- **Available data**:
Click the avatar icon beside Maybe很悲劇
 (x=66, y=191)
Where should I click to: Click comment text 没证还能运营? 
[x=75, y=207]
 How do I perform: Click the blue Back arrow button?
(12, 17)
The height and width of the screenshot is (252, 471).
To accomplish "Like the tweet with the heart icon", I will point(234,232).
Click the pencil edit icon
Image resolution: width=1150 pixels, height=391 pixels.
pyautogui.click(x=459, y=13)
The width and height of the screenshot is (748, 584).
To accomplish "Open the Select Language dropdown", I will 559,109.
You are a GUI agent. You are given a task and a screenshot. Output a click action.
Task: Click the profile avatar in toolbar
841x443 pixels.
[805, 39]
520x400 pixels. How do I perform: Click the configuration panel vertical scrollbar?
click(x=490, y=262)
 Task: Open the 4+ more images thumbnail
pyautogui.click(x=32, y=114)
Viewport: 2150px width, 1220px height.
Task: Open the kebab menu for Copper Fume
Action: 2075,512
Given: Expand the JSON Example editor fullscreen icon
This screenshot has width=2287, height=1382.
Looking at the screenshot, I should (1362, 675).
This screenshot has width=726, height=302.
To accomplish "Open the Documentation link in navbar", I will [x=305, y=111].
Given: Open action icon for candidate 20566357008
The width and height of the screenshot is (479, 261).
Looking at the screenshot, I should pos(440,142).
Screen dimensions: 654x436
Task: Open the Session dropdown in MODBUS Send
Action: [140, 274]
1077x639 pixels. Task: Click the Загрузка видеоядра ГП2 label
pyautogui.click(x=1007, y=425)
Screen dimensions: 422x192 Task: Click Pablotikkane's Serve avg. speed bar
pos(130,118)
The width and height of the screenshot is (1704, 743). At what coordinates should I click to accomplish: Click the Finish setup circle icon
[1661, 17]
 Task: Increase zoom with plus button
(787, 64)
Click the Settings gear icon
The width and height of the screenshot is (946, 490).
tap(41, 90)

- **What to produce**:
Could you write out the entries again, starting with the line that contains "You are a GUI" and going on through the line that contains "click(x=490, y=262)", substituting "navigation bar" for "toolbar" and leaving everything else unchanged?

- **Expected output**:
You are a GUI agent. You are given a task and a screenshot. Output a click action.
Task: Click the profile avatar in navigation bar
841x443 pixels.
[805, 39]
520x400 pixels. How do I perform: Click the configuration panel vertical scrollbar?
click(x=490, y=262)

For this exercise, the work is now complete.